China is already exercising its economic power

"In fact, despite China's relatively low per capita GDP today, it is already dominant in several ways. China convinced the African countries in which it invests heavily to close down the Taiwanese embassies they were hosting. With $3 trillion in foreign reserves, it has offered to buy Greek, Irish, Portuguese, and Spanish debt to forestall or mitigate financial chaos in Europe. ... China has also used its size to strengthen its trade and financial relationships in Asia and Latin America: for example, trade transactions among several countries in both regions can now be settled in yuan. ...
     Beijing is already exercising other forms of dominance. For example, it can require that U.S. and European firms share their technology with Chinese firms before granting them access to its market. And it can pursue policies that have systemic effects, despite opposition from much of the world.

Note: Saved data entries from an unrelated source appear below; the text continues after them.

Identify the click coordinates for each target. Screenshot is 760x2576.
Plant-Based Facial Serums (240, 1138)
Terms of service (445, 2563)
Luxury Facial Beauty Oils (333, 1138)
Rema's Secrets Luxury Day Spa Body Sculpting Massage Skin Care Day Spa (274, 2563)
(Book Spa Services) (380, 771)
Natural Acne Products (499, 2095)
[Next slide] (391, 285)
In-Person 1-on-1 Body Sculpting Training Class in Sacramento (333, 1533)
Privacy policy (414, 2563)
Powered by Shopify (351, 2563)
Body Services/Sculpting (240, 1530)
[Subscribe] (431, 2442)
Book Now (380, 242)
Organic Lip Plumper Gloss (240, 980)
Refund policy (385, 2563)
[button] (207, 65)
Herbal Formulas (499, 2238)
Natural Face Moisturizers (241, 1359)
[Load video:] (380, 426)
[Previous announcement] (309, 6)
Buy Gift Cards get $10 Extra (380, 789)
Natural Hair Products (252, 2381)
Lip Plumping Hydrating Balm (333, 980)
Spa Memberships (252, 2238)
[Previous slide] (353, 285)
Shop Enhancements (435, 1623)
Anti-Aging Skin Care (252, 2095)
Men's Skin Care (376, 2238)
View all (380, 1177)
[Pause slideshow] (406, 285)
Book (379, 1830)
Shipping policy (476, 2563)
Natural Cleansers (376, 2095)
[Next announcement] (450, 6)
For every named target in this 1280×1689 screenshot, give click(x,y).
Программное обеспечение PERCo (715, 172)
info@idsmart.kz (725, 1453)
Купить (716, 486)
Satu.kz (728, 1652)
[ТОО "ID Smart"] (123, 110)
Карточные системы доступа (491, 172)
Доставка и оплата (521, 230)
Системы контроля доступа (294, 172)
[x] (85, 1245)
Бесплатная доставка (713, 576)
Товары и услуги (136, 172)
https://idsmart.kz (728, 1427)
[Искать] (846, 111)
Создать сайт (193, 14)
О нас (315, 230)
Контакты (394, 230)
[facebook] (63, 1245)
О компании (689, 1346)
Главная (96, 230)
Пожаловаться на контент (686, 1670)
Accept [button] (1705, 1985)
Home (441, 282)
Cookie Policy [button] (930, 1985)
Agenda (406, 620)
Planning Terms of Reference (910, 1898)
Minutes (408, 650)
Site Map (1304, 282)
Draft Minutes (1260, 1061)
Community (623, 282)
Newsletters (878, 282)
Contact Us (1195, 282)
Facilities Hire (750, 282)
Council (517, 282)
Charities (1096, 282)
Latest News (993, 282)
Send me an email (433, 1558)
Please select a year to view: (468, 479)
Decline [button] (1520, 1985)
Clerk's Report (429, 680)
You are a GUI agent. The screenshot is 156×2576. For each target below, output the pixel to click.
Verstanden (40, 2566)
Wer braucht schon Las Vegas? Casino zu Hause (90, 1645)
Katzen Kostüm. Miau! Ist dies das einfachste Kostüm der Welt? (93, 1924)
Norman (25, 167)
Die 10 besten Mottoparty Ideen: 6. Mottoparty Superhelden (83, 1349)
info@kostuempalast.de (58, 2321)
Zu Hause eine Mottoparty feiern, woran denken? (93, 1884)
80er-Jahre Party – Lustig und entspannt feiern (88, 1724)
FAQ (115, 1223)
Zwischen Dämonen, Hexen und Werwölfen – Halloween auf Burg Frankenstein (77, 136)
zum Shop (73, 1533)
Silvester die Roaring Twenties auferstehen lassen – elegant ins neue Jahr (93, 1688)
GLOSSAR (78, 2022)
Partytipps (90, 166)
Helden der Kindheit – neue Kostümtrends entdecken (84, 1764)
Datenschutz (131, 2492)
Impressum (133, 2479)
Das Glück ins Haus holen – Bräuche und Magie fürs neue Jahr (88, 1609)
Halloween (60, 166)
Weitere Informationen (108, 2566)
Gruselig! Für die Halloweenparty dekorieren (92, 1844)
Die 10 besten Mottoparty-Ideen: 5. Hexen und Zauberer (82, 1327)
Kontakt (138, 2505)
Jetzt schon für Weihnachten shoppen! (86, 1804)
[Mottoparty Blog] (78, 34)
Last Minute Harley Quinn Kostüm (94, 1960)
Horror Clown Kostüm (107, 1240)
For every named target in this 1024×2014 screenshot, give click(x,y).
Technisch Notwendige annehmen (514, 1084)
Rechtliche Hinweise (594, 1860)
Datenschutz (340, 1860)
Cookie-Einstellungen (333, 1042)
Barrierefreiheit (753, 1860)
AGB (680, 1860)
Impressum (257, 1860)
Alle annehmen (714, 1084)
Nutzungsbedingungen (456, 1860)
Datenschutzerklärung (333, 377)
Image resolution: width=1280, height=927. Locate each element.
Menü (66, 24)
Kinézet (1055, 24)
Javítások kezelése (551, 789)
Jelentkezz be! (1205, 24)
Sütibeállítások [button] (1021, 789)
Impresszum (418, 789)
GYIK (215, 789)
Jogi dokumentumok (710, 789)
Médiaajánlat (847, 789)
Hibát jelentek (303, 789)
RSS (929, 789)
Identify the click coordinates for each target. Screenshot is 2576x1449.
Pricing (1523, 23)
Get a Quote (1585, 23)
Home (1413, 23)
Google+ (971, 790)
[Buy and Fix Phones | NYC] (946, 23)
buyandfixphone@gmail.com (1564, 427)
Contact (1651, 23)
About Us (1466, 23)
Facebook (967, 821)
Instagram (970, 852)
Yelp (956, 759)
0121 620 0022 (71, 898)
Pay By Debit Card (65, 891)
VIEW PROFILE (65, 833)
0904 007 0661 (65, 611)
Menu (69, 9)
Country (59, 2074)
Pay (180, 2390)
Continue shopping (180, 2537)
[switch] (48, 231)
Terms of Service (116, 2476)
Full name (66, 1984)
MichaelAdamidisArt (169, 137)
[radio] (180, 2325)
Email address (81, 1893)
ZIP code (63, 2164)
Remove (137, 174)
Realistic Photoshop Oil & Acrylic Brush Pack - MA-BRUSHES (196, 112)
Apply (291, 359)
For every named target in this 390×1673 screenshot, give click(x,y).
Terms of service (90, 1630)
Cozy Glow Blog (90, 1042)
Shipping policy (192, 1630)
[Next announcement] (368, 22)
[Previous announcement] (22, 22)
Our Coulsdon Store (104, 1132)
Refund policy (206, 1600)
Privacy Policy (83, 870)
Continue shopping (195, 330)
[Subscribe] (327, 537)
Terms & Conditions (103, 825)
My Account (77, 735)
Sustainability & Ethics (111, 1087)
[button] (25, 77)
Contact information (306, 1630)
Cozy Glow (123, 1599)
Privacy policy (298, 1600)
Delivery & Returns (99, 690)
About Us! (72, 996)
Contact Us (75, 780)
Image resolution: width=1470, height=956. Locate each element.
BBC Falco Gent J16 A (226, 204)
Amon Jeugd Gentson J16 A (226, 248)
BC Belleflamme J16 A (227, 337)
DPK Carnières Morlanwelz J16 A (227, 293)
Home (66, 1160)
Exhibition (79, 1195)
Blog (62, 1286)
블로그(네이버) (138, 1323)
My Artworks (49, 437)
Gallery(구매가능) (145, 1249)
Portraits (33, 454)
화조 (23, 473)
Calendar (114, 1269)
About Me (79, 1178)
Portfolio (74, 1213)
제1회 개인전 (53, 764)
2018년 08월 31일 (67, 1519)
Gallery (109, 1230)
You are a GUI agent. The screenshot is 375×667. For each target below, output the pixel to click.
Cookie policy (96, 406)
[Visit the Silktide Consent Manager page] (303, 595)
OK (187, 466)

Its policy of undervaluing its exchange rate is a classic beggar-thy-neighbor strategy that undermines the openness of the world's trading and financial systems while also creating the conditions for easy liquidity, which contributed to the recent global economic crisis. Chinese dominance is not looming. In some ways, it is already here."
How vulnerable will the U.S. be to Chinese economic pressure in the future?
"Now, imagine a not-so-distant future in which the United States has recovered from the crisis of 2008-10 but remains saddled with structural problems: widening income gaps, a squeezed middle class, and reduced economic and social mobility. Its financial system is still as fragile as before the crisis, and the government has yet to come to grips with the rising costs of entitlements and the buildup of bad assets in the financial system, which the government might have to take over. ... China has an economy and a trade flow twice as large as the United States'. The dollar has lost its sheen; demand for the yuan as a reserve currency is growing.
    Much as in 1956, when Washington was suspected of orchestrating massive sales of sterling in New York to force the British government to withdraw its troops from the Suez Canal, rumors are swirling that China is planning to wield its financial power; it has had enough of the United States' naval presence in the Pacific Ocean. ... A repeat of the Suez crisis may seem improbable today. But the United States' current economic situation does leave the country fundamentally vulnerable in the face of China's inescapable dominance."